Le soin n'est pas une qualité intrinsèque des femmes, mais un besoin fondamental pour tous les êtres humains. En raison de la construction sociale du genre, le mandat culturel leur a historiquement imposé le rôle de pourvoyeuses de soins et ce travail a été distribué dans des conditions structurelles de discrimination et d'inégalité, en particulier parmi ceux et  celles qui appartiennent à des groupes marginalisés tels que les migrant-e-s, les autochtones et les non-blanc.he.s. Rien qu'en Amérique latine, les Nations unies estiment qu'entre 11 et 18 millions de personnes sont engagées dans le travail domestique rémunéré, dont 93 % sont des femmes, la grande majorité d'entre elles travaillant dans des conditions informelles. Dans la sphère privée, selon Oxfam, les femmes continuent d'effectuer plus de 75% du travail de soins non rémunéré (en espagnol uniquement), avec des conséquences palpables dans leur accès inégal aux opportunités d'éducation et d'emploi. Malgré cela, en 2021, le PNUD a estimé (en espagnol uniquement) que "les mesures visant la sécurité économique des femmes et la prise en compte des soins non rémunérés continuent de ne constituer qu'une fraction de la réponse totale en matière de protection sociale et de marché du travail".

Rien qu'en Colombie, quatre travailleurs domestiques sur dix ont perdu leur emploi depuis le début de la pandémie.

Depuis des décennies, le mouvement féministe appelle à la nécessité de placer le travail de soins rémunéré et non rémunéré au centre de l'agenda politique, une demande approuvée par les organisations internationales. En conséquence, des avancées importantes ont eu lieu, comme l'adoption de mesures législatives à cet égard en Uruguay, en Argentine et plus récemment au Mexique (références en espagnol uniquement).
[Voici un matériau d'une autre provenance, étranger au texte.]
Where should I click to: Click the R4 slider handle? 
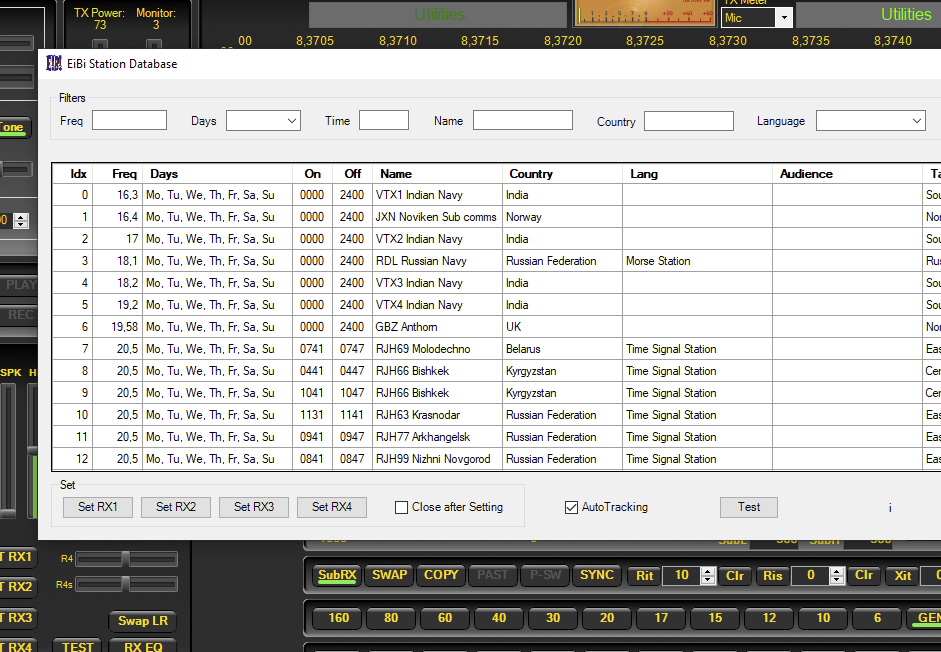(125, 558)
Cependant, cette tâche a encore un visage féminin. À l'occasion du 8 mars, journée internationale de la femme, les organisations féministes de la région se sont articulées autour de la grève mondiale des femmes pour exiger un pacte social sur les soins et aussi pour montrer que des alternatives au modèle patriarcal et capitaliste que cette pandémie a démasqué dans toute sa brutalité sont possibles.

Il s'agit d'alternatives qui viennent des communautés, en particulier des femmes. Comme au Chili -qui, en pleine pandémie, a vécu un processus constitutionnel historique qui lui permettra de se débarrasser de l'héritage de la dictature d'Augusto Pinochet- où plus de vingt organisations féministes se sont unies dans le projet Más que Juanitas (en espagnol uniquement). De ce texte ont émergé de nouvelles propositions pour que la nouvelle Constitution garantisse leurs droits économiques, sociaux, culturels et environnementaux, en partant du principe qu'il n'y a pas de "droit humain qui ne soit pas potentiellement affecté d'une manière ou d'une autre par la distribution inégale du travail domestique et de soins".

Une vingtaine d'organisations féministes se sont unies dans le projet "More than Juanitas" au Chili, qui a débouché sur des propositions pour la nouvelle Constitution visant à garantir les droits économiques, sociaux, culturels et environnementaux des femmes.

Depuis la Colombie, où 90% des femmes consacrent du temps au travail domestique non rémunéré, les mouvements féministes populaires proposent une réorganisation sociale, politique et économique qui définisse les soins, le bien-être et la solidarité comme axes des politiques publiques.

Un message commun résonne dans toutes les régions : il est encore temps de tirer les leçons de cette crise pour nous demander quelle société et quel avenir nous voulons pour nous-mêmes, pour les personnes que nous aimons et aussi pour notre planète asphyxiée par un modèle de croissance et d'exploitation non durable. Penser aux soins implique un changement de paradigme, mais implique aussi de penser à notre altérité et d'embrasser notre vulnérabilité, la vulnérabilité de la vie elle-même. Nous dépendons tou-te-s des soins à un moment donné de notre existence, individuellement mais surtout collectivement. Car sans soins, la vie serait-elle possible?